-------- WORKING DATA --------

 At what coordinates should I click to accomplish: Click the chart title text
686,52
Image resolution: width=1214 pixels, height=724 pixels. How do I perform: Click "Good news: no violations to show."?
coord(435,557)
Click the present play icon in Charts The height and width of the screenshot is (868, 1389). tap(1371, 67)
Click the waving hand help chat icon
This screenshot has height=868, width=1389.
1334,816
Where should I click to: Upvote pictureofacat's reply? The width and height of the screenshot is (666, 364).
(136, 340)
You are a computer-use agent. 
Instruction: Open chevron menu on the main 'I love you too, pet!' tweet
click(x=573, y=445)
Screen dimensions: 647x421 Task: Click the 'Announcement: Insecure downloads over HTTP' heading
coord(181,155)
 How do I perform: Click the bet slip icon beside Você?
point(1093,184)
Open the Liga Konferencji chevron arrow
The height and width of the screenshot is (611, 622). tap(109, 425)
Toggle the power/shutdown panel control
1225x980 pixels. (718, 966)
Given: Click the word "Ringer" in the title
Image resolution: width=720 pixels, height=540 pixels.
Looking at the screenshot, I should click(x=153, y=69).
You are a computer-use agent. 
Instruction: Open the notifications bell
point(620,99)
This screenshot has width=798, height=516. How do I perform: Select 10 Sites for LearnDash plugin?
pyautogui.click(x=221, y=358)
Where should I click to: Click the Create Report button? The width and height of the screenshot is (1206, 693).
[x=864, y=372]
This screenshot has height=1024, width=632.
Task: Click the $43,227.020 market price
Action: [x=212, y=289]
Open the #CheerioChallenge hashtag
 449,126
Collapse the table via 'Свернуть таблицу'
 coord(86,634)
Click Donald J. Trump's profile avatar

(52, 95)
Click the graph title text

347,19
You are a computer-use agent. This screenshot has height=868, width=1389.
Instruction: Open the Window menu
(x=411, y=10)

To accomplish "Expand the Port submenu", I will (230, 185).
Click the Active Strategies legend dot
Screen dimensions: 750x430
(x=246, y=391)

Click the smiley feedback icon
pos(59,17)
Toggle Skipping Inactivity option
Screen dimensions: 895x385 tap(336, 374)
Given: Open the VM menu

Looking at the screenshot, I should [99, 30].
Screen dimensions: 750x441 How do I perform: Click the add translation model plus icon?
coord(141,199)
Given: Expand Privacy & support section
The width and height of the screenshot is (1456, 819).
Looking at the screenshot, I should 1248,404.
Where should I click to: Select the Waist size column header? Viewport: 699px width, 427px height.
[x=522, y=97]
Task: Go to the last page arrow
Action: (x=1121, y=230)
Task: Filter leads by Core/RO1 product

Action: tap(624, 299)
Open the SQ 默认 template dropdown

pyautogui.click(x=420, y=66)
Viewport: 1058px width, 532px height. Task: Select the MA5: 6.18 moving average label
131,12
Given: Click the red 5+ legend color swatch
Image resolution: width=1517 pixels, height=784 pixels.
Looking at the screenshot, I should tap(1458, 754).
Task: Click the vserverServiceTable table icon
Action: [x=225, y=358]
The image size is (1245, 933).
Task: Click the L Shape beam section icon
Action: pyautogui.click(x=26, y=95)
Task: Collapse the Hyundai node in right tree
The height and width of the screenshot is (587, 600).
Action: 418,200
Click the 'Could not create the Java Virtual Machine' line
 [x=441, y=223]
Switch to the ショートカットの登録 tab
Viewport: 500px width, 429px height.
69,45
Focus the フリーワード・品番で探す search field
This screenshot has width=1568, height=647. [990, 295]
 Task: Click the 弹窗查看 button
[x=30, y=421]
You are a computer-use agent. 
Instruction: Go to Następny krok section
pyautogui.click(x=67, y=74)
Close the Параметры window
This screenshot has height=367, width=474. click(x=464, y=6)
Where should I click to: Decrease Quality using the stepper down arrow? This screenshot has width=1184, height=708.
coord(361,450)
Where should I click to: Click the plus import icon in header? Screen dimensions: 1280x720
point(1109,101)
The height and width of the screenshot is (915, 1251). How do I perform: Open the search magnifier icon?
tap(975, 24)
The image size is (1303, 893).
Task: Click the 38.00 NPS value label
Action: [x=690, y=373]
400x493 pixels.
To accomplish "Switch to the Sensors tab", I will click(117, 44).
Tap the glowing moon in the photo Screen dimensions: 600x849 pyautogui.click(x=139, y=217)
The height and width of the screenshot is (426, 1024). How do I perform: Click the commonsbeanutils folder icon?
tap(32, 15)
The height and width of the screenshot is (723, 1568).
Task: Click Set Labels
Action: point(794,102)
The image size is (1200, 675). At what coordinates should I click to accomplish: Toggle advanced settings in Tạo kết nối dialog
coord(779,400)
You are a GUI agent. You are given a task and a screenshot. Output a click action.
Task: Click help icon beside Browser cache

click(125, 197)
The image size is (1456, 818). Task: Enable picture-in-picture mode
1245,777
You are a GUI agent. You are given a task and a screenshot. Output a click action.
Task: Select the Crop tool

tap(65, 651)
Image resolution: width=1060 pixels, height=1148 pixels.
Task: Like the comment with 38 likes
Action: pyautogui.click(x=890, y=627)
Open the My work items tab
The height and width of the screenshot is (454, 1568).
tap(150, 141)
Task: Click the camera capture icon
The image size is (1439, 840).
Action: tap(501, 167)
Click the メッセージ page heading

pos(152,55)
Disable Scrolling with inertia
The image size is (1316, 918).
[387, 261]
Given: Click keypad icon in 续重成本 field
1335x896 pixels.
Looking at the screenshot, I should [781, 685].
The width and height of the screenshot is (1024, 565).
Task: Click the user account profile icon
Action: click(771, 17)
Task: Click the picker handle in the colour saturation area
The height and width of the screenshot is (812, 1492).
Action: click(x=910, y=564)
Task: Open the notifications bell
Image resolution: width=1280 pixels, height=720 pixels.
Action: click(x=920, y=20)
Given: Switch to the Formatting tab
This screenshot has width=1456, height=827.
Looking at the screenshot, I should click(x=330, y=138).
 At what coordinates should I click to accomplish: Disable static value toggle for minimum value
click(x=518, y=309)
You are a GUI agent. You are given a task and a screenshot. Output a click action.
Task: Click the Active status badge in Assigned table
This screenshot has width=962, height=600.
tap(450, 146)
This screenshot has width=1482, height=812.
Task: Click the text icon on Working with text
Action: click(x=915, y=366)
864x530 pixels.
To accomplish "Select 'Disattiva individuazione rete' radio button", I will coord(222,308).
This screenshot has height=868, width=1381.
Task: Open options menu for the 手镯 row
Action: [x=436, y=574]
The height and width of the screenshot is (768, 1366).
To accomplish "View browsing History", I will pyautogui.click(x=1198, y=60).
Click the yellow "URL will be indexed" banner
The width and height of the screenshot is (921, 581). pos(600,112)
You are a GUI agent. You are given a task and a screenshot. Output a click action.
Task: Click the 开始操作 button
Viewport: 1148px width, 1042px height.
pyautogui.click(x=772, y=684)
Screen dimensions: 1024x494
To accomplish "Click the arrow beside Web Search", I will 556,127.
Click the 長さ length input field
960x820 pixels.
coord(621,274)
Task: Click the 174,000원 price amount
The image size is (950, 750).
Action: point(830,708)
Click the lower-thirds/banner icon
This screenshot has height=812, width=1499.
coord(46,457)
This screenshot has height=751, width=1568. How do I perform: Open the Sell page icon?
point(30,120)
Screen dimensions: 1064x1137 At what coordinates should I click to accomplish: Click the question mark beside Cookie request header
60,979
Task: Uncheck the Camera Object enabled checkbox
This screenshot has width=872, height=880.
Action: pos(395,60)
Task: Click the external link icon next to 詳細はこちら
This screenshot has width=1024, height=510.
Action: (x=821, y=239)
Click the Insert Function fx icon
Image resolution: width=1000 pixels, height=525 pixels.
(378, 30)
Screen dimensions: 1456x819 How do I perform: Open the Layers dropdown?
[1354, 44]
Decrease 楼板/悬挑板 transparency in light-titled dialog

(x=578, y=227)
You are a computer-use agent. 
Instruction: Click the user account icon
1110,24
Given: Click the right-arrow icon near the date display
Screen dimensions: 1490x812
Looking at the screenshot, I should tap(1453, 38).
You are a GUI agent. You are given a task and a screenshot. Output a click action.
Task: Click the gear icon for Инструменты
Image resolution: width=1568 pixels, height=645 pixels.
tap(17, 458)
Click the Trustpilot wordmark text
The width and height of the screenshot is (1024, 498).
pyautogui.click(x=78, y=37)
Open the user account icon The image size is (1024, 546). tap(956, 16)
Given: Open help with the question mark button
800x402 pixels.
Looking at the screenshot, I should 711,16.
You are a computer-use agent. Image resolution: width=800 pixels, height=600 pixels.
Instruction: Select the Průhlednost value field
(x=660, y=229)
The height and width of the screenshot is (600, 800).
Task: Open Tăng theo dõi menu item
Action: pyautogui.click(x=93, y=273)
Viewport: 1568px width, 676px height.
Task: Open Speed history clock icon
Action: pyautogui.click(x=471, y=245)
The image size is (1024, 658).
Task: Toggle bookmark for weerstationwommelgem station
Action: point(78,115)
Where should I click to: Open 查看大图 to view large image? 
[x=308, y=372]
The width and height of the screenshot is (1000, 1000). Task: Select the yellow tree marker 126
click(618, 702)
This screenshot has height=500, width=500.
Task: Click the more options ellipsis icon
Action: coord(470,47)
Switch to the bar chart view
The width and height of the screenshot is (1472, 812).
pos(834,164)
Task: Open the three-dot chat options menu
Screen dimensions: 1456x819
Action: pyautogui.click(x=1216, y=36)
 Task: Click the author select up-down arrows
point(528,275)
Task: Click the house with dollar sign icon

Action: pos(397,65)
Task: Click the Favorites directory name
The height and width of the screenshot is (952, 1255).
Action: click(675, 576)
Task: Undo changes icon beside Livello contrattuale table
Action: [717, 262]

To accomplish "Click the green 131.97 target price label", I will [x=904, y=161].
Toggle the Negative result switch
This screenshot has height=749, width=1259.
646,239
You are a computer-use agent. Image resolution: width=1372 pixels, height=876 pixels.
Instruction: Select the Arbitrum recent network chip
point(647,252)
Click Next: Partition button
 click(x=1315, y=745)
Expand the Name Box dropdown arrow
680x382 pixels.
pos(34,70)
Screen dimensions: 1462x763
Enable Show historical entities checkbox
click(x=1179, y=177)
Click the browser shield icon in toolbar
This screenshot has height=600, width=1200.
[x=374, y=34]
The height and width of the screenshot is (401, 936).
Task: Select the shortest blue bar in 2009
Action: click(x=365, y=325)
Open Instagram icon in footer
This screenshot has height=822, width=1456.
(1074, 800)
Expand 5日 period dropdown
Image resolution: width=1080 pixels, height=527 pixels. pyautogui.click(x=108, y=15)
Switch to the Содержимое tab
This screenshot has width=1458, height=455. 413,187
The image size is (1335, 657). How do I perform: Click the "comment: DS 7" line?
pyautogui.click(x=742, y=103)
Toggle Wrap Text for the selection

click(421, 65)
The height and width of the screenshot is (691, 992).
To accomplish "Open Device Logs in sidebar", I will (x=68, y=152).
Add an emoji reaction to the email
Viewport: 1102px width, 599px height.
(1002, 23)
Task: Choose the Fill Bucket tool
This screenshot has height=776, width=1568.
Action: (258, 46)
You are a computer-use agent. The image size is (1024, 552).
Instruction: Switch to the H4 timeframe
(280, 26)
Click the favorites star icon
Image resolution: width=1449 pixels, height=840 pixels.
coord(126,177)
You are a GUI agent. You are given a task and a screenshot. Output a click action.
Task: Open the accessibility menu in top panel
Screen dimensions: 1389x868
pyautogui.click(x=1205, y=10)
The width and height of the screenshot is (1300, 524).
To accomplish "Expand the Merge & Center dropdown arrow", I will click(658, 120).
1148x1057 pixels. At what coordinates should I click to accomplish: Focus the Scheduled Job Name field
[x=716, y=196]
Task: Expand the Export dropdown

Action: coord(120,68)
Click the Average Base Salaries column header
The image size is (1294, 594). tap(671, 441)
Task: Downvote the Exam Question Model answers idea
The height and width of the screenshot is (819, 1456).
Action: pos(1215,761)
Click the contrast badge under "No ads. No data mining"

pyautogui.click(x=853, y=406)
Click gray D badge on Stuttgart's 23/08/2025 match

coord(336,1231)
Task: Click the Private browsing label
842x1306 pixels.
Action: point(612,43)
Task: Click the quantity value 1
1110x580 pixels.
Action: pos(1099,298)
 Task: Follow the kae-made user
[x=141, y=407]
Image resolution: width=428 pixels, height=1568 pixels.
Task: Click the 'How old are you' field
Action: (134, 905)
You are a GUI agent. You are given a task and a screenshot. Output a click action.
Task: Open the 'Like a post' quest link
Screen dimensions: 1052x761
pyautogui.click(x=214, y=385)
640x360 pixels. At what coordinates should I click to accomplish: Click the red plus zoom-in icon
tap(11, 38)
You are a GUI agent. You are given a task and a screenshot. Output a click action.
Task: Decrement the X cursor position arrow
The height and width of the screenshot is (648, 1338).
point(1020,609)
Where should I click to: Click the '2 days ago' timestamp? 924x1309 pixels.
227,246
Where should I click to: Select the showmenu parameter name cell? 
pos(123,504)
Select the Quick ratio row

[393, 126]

--------

● DIRECTIONS:
Could you turn the rows that start with the line containing "The height and width of the screenshot is (768, 1366)." and run through the line containing "pyautogui.click(x=772, y=684)" into a numbered list, skipping any blank lines and including only those rows?

● RESULT FOR THIS EXERCISE:
1. The height and width of the screenshot is (768, 1366).
2. To accomplish "View browsing History", I will pyautogui.click(x=1198, y=60).
3. Click the yellow "URL will be indexed" banner
4. The width and height of the screenshot is (921, 581). pos(600,112)
5. You are a GUI agent. You are given a task and a screenshot. Output a click action.
6. Task: Click the 开始操作 button
7. Viewport: 1148px width, 1042px height.
8. pyautogui.click(x=772, y=684)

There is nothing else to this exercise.